=== Begin Enclosure ===

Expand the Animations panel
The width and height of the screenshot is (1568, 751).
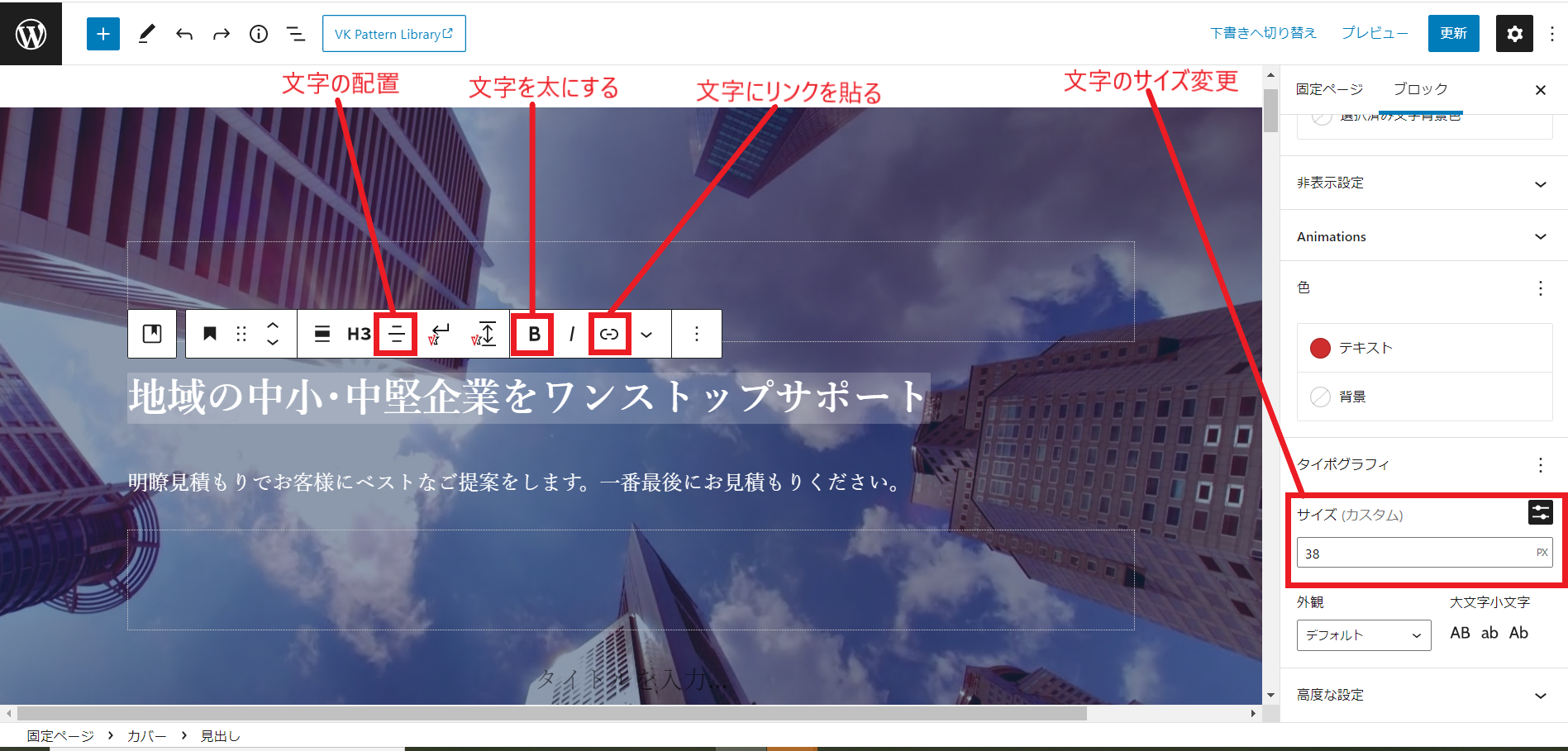coord(1423,236)
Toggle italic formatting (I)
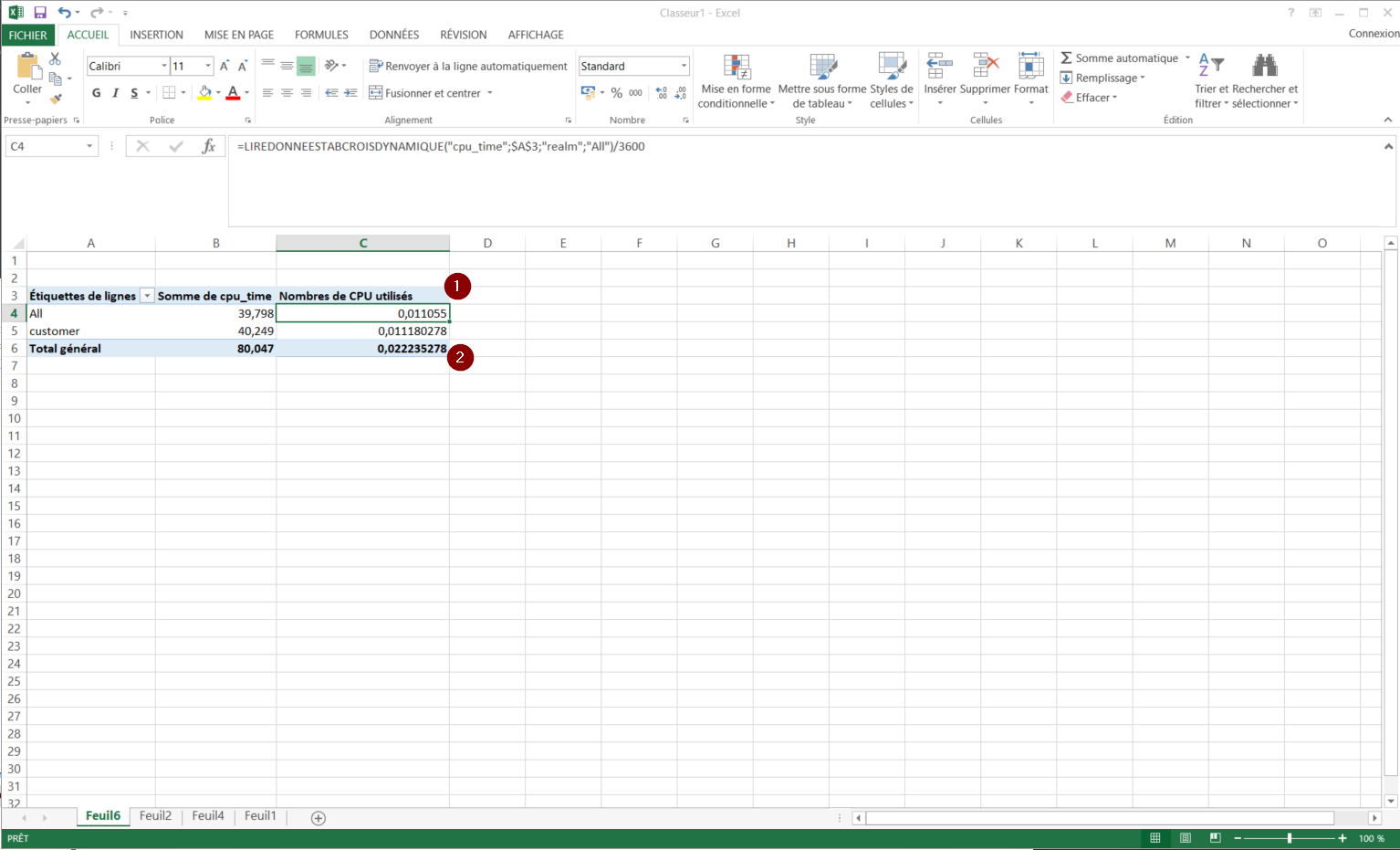1400x850 pixels. [x=116, y=93]
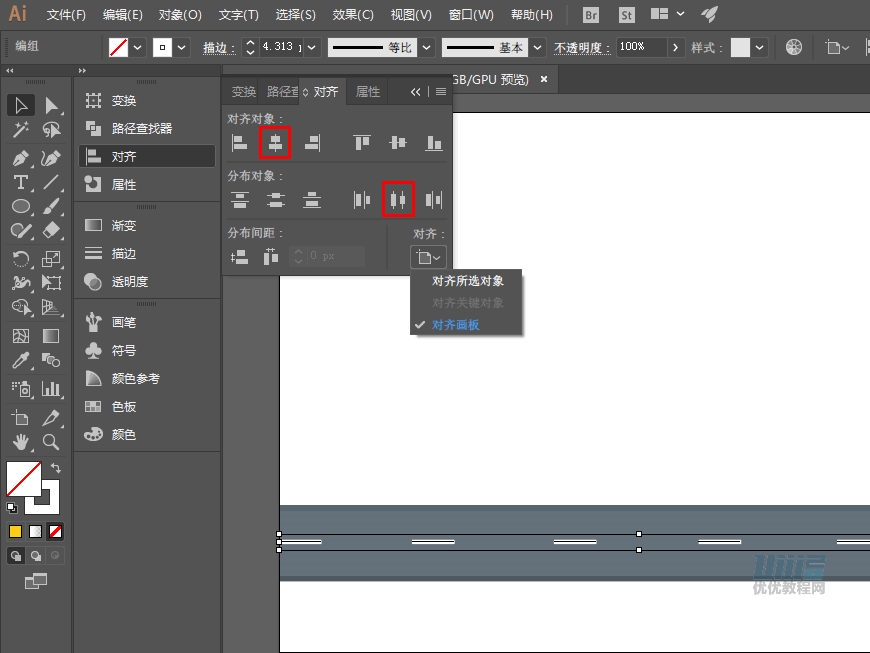The width and height of the screenshot is (870, 653).
Task: Choose 对齐画板 checked option
Action: coord(455,325)
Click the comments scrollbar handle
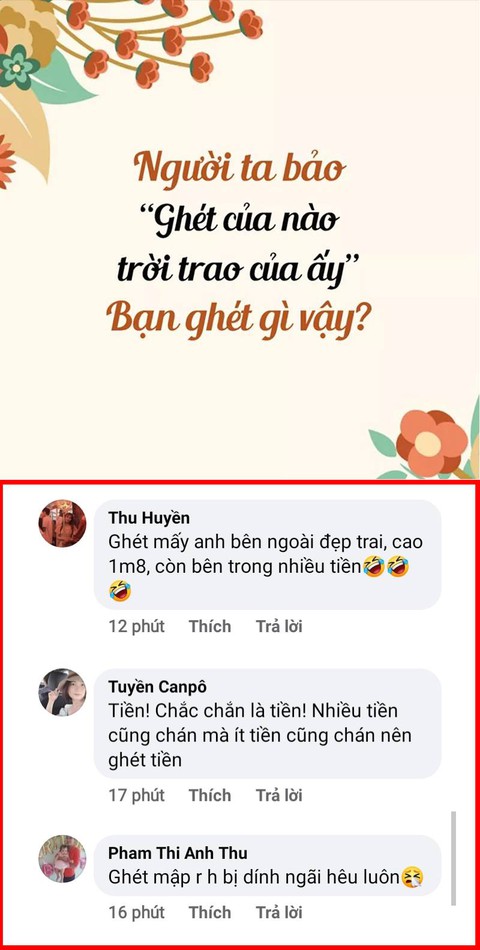Viewport: 480px width, 950px height. 453,859
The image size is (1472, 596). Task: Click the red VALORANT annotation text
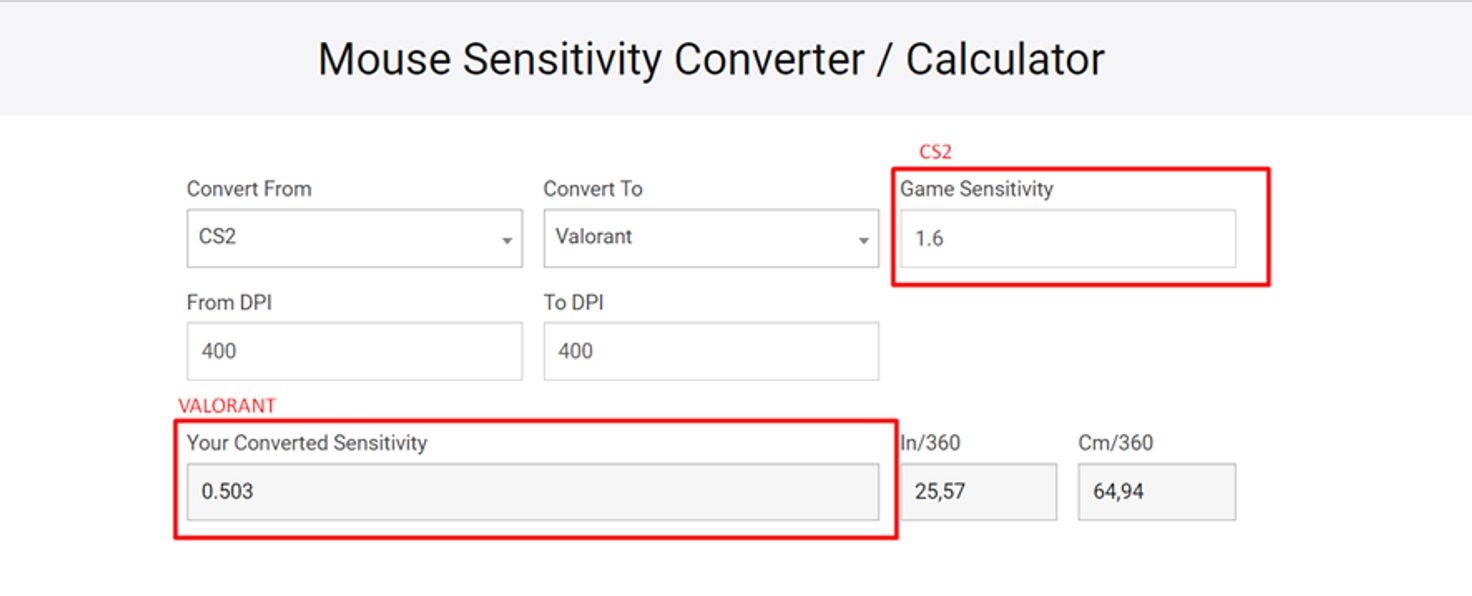226,406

=== End Enclosure ===

WHAT TO DO:
Your copy should hold exactly and only the lines from the one containing "The width and height of the screenshot is (1568, 751)." through the end of the material, inclusive, repeated word for word and without pictures.

WRITTEN RESPONSE:
The width and height of the screenshot is (1568, 751).
coord(1423,236)
Toggle italic formatting (I)
1400x850 pixels. [x=116, y=93]
The width and height of the screenshot is (870, 653).
Task: Choose 对齐画板 checked option
Action: coord(455,325)
Click the comments scrollbar handle
Viewport: 480px width, 950px height. 453,859
The image size is (1472, 596). Task: Click the red VALORANT annotation text
226,406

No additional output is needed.